This exercise asks for an exact copy of the lines from the one containing "The height and" through the final line of the material, with pictures omitted.
Segment Open
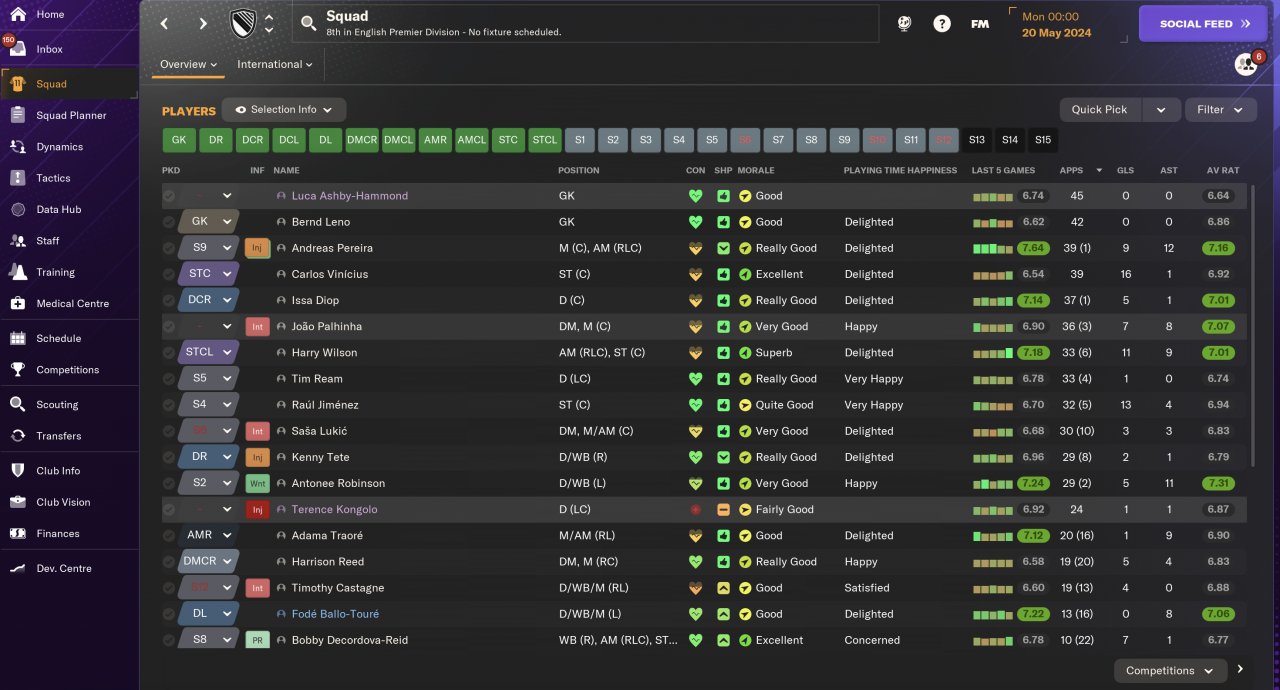The width and height of the screenshot is (1280, 690).
Task: Toggle pick checkbox for Harry Wilson
Action: pyautogui.click(x=169, y=353)
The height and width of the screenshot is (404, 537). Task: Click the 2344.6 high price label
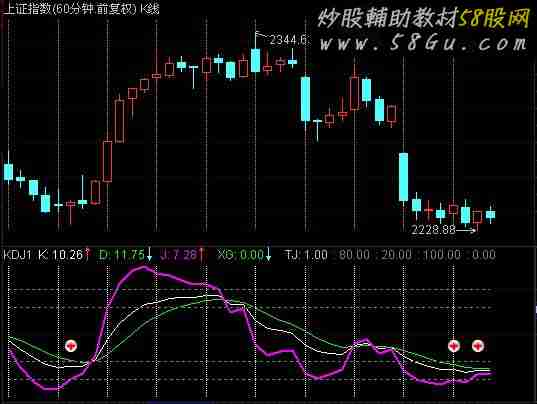pyautogui.click(x=288, y=40)
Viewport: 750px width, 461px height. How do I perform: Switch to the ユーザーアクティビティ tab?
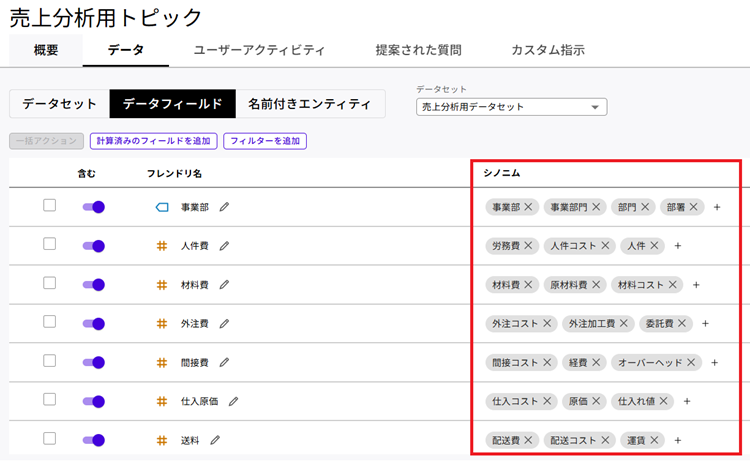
Segment Closed
▶ [Output below]:
The height and width of the screenshot is (404, 537). Task: Click the 2344.6 high price label
pyautogui.click(x=288, y=40)
Viewport: 750px width, 461px height. How do I perform: Switch to the ユーザーアクティビティ tab?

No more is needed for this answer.